• Assigned task:
Please filter the listing below and copy out the lines that hold "width".

• Given records:
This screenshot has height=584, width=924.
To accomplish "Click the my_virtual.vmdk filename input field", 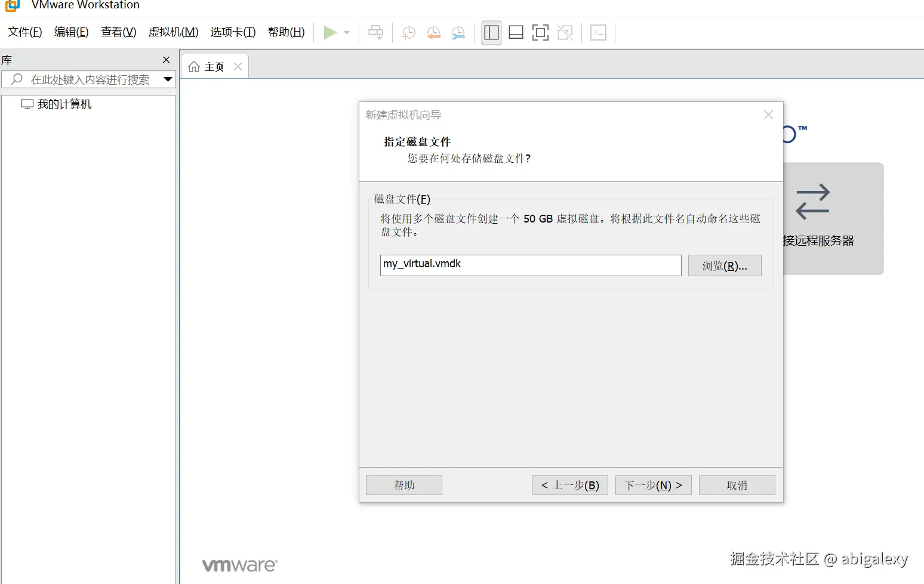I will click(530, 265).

* * *

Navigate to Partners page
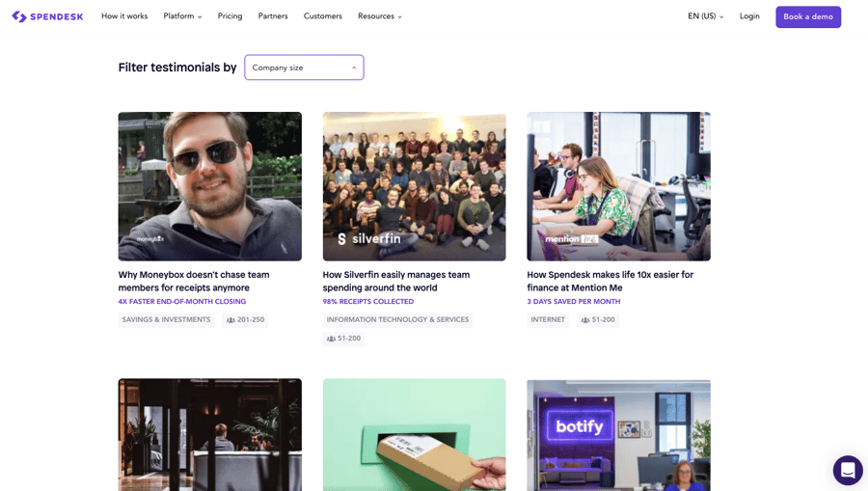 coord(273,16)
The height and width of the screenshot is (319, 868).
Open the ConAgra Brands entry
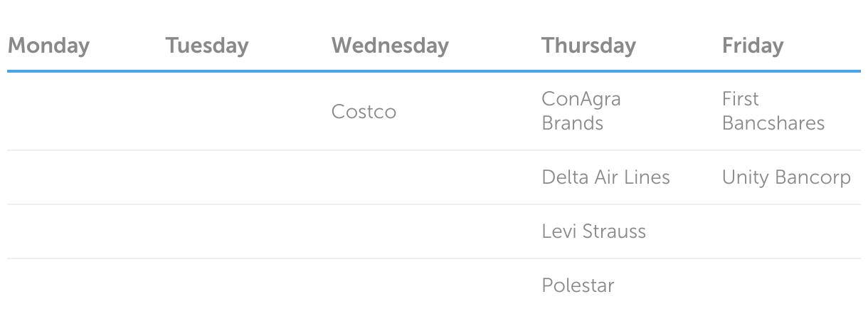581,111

• Solution for this problem:
This screenshot has height=584, width=924.
The height and width of the screenshot is (319, 868).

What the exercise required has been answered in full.